2.2 Modifying Plain Concrete to High Strength Concrete (HSC) and High Performance Concrete (HPC)
Concrete is a binding material, of high compressive strength and which can be moulded into various shapes. It is relatively cheap and easy to produce. However, it still has problems of low durability due to high porosity (Flaga, 2000). Since this plain concrete contains steel reinforcement bars, these bars are thus subjected to carbonization, which tend to corrode the steel. Therefore, the transition from high strength plain concrete to HSC and HPC is possible due to some additives such as silica fume and superplasticisers which makes it much stronger and less porous (Flaga, 2000). Moreover, HSC and HPC have high durability and freeze resistance due to high tightness and adhesion to the reinforcement increased by 40% (Flaga, 2000). There are still some issues that have to be solved for the application of HSC and HPC in civil engineering, however, some countries have introduced codes authorising the use of HSC and HPC while others are still working on it. (Flaga, 2000)

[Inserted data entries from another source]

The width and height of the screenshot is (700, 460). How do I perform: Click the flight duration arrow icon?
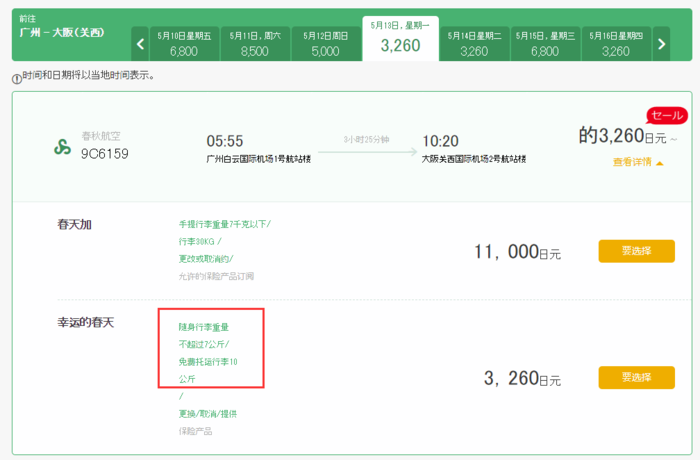379,152
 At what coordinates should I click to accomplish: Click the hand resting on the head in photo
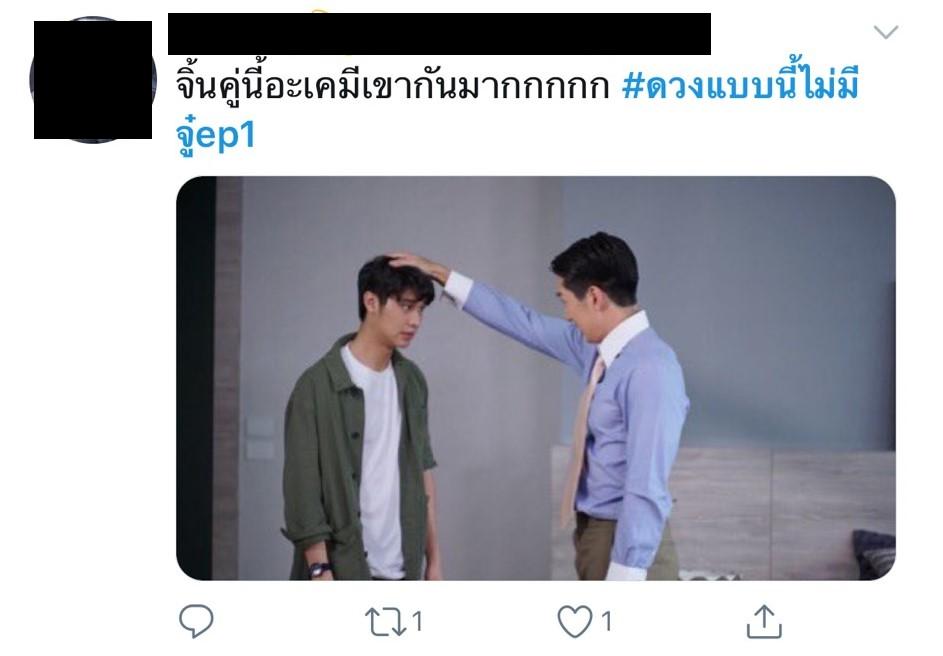point(417,265)
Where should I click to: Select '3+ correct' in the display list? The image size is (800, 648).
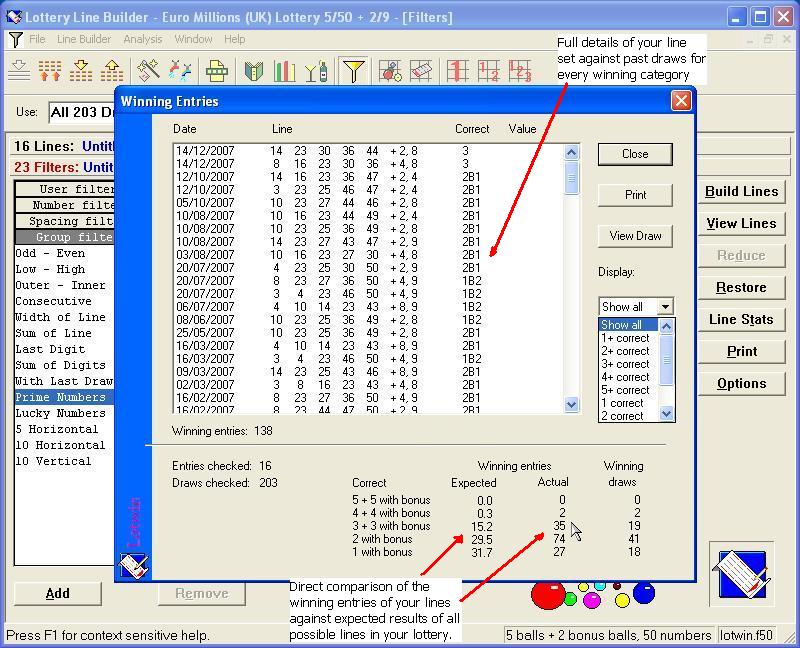pos(625,364)
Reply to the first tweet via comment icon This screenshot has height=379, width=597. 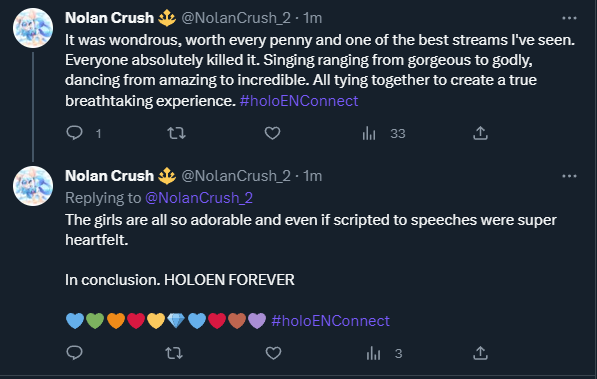[75, 133]
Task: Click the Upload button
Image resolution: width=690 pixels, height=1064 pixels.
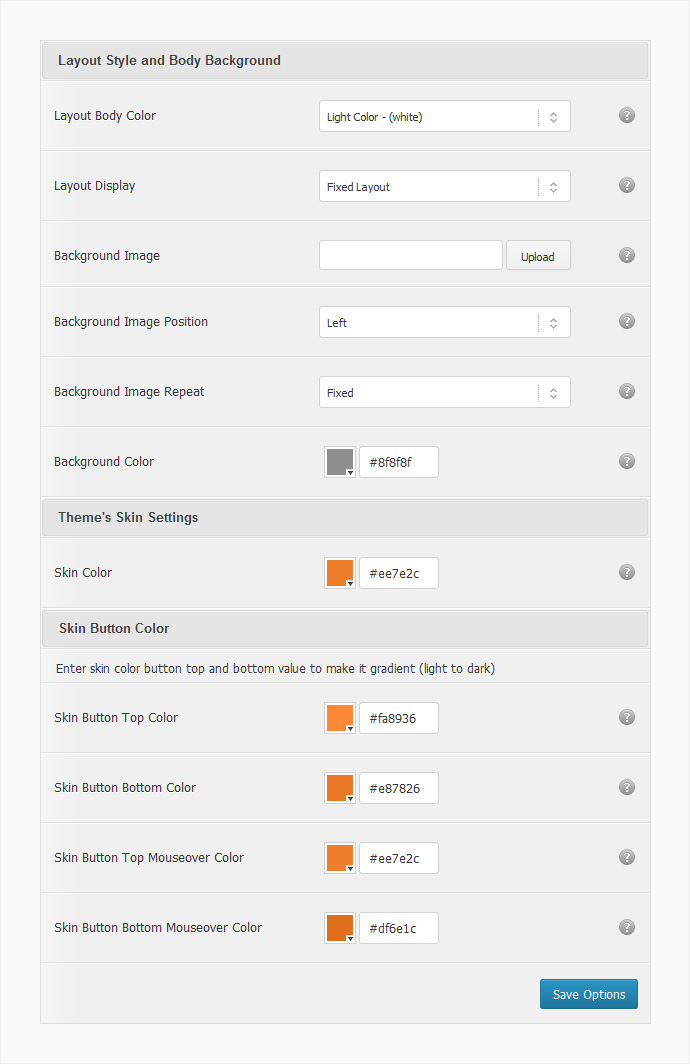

3. Innovative Engineering Materials of the Future
3.1 Intelligent Materials.
Together with the increase of world’s population, the global poverty too experiences the same dilemma. Therefore, new materials that are sustainable, green, energy efficient and are within financial means have to be introduced in the near future (Wadsworth, 2007). A fine example of this application is being research by Institute of Solar Energy Systems in Freiburg, Germany, whereby placing micro-encapsulated paraffin within the thick walls to integrate the temperature-equilising effect (Wadsworth, 2007). When temperature of the room increases above 24degrees Celsius, the paraffin embedded in the walls begins to melt, thus prevents the temperature form rising anymore by drawing off the heat from the room. The reverse process occurs as temperatures begin to fall thus releasing the stored heat energy (Wadsworth, 2007).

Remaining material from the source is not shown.